Now scientists are confirming in laboratory studies that one of the substance-propolis, a resinous product collected from beehives--may inhibit the development of tooth decay. Researchers at the University of Campinas, Brazil, found that propolis considerably reduces dental plaque formation. Propolis is a potent inhibitor of glucosyltransferase (Gtf) enzymes, enzymes that synthesize glucans from sucrose and promote the binding of cariogenic bacteria to teeth, critical steps in the development of decay.
This natural substance is actually used by bees to strengthen and protect their hive from germs and foreign invaders. Worker honeybees collect propolis from the buds of various poplar and conifer trees and bark lesions. The bees pack the propolis on their hind legs and carry it back to their colony where it is combined with beeswax and salivary secretions. Propolis also has antibacterial and antifungal effects that protect the colony against disease. It has been shown to kill Bacillus larvae, a bacterial disease that attacks bees.

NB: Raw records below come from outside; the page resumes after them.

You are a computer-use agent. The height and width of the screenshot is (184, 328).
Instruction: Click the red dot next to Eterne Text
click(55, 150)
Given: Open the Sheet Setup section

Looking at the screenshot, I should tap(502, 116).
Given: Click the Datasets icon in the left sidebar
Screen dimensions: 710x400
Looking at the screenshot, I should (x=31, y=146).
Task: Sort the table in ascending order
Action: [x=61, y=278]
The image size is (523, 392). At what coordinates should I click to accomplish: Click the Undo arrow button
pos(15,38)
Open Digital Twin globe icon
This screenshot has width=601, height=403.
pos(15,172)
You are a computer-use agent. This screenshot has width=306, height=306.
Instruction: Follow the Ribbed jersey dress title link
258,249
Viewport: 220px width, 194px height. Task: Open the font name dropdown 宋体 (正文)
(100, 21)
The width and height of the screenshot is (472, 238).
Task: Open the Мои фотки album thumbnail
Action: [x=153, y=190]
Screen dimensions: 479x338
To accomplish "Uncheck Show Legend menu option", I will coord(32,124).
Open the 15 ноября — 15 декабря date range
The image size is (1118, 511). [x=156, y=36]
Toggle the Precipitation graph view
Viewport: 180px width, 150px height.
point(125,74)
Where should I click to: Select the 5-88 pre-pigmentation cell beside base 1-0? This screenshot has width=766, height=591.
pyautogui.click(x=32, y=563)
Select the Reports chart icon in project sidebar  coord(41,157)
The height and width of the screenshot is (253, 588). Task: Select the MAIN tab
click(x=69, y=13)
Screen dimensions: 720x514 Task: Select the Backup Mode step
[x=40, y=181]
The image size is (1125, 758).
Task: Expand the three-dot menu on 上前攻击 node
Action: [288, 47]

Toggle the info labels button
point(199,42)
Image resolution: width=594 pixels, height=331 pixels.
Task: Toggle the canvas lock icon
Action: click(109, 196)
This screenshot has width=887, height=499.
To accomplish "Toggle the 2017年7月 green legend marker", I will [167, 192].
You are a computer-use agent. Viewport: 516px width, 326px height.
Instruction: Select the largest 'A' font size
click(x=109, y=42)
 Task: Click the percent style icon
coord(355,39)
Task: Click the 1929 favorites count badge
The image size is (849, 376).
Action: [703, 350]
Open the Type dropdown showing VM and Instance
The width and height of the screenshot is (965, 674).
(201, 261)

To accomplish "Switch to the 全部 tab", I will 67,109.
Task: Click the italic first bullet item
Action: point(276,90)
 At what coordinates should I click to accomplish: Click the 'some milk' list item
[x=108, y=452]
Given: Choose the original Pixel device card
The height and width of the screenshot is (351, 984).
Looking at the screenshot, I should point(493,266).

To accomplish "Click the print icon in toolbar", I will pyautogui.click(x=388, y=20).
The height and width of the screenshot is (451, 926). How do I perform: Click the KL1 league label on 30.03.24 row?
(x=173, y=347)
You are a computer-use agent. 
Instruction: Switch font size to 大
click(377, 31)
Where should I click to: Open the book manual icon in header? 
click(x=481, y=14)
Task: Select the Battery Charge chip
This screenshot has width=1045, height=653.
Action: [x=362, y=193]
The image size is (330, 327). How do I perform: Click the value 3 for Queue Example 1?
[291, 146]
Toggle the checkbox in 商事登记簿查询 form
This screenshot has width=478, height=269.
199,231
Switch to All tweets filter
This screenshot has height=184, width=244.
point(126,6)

Results of the studies showed that overall, propolis inhibited 70-92 percent of Gtf activity in solution. There was a 45-95 percent inhibition in activity on the hydroxyapatite surfaces. The researchers tested propolis gathered from Minas Gerais in Southeastern Brazil and Rio Grande do Sul in Southern Brazil and discovered that the propolis samples differed in their effectiveness.Findings from this study appeared in Caries Research.